Finding the symbolism in dreams means everything, since most dreams can’t be taken at face value, said Tina Goodin, founder of the Psychology Center of Palm Beach

“We need the associations of the dream in order to understand them,” she told HuffPost. “The dream itself is the manifest content ― or the the obvious content. We are aiming to understand its meaning by grasping the latent or hidden content.” 

Psychoanalysts like Goodin often incorporate dream interpretation into their practice, usually adopting the theories of Sigmund Freud or Carl Jung. Freud considered dreams the “royal road to the unconscious,” allowing accessibility to parts of the psyche inaccessible through conscious, everyday thought. 

So what road are you walking down when you have a seemingly baseless dream that your spouse is cheating? 

“It could relate to a fear that your spouse is no longer in love with you or a concern that they’re not as open and seem secretive,” Howes said. “But it’s very rare that I’ve seen a client have a dream that corresponds exactly with their spouse’s real behavior.” 

Ultimately, interpreting a dream is a very individualized process, said Shain Miller, a psychologist based in Santa Monica, California. Usually, dreams have more to do with the dreamer than the person in the dream.

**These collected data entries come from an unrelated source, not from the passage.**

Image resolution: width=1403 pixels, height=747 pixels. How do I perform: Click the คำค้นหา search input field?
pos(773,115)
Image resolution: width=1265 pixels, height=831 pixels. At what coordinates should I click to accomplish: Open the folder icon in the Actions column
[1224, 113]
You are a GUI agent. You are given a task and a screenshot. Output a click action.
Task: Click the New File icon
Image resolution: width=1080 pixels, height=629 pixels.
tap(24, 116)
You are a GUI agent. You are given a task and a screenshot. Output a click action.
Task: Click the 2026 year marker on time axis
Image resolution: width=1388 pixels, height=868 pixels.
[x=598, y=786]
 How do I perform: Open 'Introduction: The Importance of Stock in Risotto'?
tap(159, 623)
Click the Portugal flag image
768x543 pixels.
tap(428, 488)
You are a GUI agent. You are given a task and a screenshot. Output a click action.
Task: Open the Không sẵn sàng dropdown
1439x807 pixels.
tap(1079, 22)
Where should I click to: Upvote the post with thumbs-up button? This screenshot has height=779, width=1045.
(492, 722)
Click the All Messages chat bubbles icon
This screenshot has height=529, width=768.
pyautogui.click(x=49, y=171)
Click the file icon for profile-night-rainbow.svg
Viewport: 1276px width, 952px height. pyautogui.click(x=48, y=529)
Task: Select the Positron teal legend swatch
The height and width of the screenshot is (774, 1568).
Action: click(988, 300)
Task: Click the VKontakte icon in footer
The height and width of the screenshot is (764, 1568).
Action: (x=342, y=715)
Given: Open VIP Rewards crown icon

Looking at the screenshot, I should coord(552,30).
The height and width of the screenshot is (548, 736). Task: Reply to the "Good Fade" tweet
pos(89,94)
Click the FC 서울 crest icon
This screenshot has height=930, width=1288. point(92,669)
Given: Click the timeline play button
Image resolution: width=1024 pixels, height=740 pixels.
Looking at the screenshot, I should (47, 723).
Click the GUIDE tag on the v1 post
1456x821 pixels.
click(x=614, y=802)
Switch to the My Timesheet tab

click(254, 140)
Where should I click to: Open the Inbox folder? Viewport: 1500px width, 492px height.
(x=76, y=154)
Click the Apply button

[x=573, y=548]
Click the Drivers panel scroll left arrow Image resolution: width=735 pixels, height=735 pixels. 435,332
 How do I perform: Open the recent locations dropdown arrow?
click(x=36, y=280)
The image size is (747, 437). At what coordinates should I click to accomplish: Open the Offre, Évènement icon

“When a patient brings a disturbing dream into session, we look at it in the context of the dreamer’s life,” she said. “While every situation is different, a patient bringing in a dream about their S.O. can sometimes find that it reveals repressed anger at their partner. Other times, it has more to do with something they’re trying to resolve within themselves.” 

Remember: No one likes to be accused of a crime they never even knew happened.” Ryan Howes, psychologist

In other words, it may pay to get a little self-reflective before you get huffy with your spouse about their behavior in a dream.

“I tell clients that dreams are a signal of the brain trying to solve a problem,” Howes said. “When we can identify what the problem is, and start working on it, these types of dreams typically subside.”

And if you are going to tell your S.O. about the dream, don’t be surprised if your triggered response catches them off guard. 

“You may feel like they should feel some guilt ― and that the scenario seemed very real to you ― but it could be coming out of left field for them,” he said. “Remember: No one likes to be accused of a crime they never even knew happened.”